▶ **Exercise requirements**: If a line of the records contains the word "computer", list it.

▶ **Provided information**:
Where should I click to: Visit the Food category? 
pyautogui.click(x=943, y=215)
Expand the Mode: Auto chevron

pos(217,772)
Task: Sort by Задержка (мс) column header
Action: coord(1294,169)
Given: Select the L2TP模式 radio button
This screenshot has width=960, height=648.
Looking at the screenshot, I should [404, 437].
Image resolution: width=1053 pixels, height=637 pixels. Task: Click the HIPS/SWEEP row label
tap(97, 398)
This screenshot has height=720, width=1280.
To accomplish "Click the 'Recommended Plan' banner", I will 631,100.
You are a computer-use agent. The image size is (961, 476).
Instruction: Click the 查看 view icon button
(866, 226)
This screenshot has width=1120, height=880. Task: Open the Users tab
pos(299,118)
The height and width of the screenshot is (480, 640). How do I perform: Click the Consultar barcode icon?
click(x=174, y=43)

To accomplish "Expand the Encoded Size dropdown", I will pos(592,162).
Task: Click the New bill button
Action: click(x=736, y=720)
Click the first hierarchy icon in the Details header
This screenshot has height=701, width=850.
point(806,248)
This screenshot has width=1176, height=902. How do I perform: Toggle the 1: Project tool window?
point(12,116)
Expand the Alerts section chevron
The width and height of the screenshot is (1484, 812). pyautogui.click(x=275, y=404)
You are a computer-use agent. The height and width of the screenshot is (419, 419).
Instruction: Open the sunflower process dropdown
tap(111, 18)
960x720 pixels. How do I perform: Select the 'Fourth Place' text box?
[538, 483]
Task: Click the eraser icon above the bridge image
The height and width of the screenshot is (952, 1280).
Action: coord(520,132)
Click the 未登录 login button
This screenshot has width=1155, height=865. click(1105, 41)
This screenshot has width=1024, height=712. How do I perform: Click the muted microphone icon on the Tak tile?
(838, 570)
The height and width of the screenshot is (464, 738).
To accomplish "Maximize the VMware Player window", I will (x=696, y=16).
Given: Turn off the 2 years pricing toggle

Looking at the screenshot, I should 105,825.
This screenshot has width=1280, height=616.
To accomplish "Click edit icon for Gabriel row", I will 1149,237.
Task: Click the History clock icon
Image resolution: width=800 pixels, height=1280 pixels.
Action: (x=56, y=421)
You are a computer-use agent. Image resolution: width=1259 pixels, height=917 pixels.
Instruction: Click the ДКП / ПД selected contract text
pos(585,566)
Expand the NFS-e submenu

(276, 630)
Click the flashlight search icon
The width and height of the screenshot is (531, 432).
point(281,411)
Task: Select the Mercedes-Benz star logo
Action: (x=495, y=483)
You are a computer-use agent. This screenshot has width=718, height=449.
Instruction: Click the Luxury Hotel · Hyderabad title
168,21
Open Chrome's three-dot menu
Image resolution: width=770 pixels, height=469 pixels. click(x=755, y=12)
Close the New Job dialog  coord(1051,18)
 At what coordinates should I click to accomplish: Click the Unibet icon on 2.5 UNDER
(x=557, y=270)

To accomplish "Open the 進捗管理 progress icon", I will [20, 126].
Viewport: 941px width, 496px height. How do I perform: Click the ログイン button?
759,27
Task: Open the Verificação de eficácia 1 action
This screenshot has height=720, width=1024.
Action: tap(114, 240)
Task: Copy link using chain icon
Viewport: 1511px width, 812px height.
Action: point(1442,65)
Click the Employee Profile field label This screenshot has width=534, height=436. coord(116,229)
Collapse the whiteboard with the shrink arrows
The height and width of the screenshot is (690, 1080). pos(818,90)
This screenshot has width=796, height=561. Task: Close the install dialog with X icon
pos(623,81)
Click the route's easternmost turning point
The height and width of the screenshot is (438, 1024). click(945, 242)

▶ **Solution for this task**:
You are a computer-use agent. The image size is (961, 476).
You are a computer-use agent. The height and width of the screenshot is (419, 419).
You are a computer-use agent. Image resolution: width=1259 pixels, height=917 pixels.
You are a computer-use agent. This screenshot has width=718, height=449.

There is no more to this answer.